UK domestic consumers are protected by an energy price cap set by Ofgem. This maximum “fair” price per unit of fuel is intended to be well above the provider’s cost, allowing for a profit margin.[5] Updated every six months and already fixed for the period from October to March, it does not reflect the recent wholesale price spike and leaves some suppliers unable to charge enough to cover their current costs.

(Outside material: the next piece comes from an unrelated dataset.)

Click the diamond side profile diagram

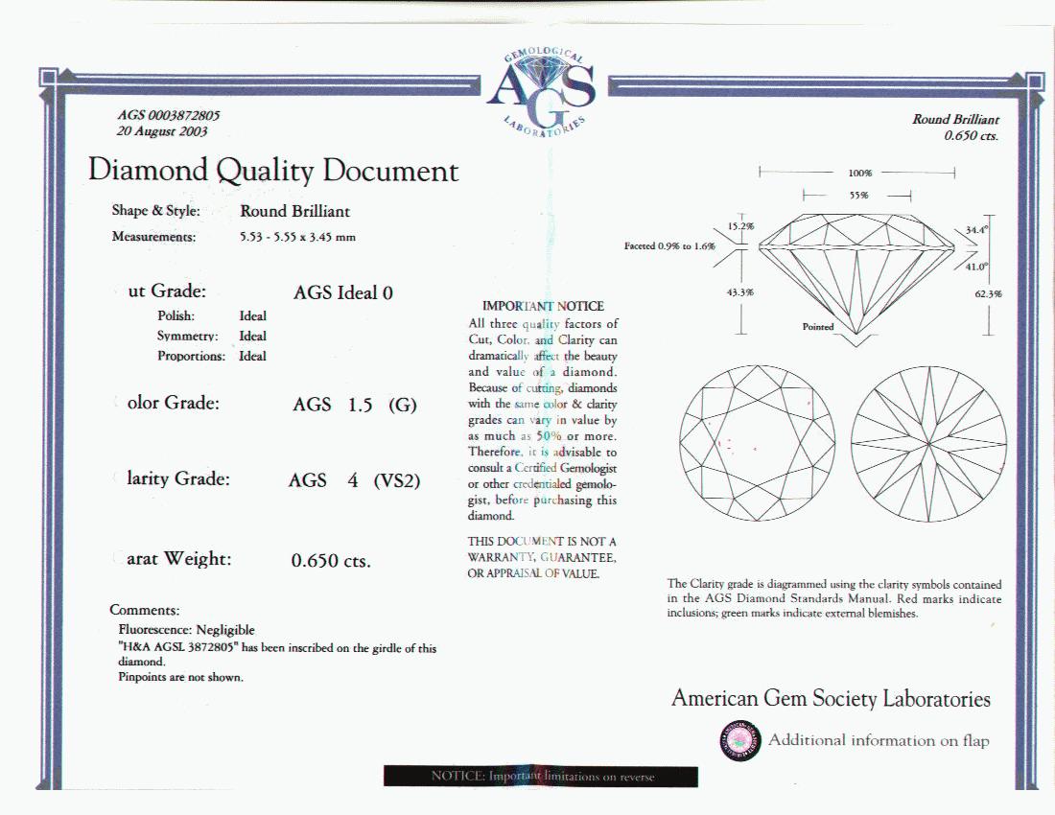[x=856, y=277]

Wholesale price volatility is a key risk domestic energy suppliers face and the price cap – including its semi-annual method of calculation – is well-established and transparent. The cap is based on the average price of buying forward contracts in the previous February to July, meaning suppliers that did not buy ahead took a calculated gamble. [6] On the other hand, hedging is expensive, particularly against extreme spikes. So in the competitive energy market government has nurtured, suppliers that don’t hedge have a competitive advantage in good times.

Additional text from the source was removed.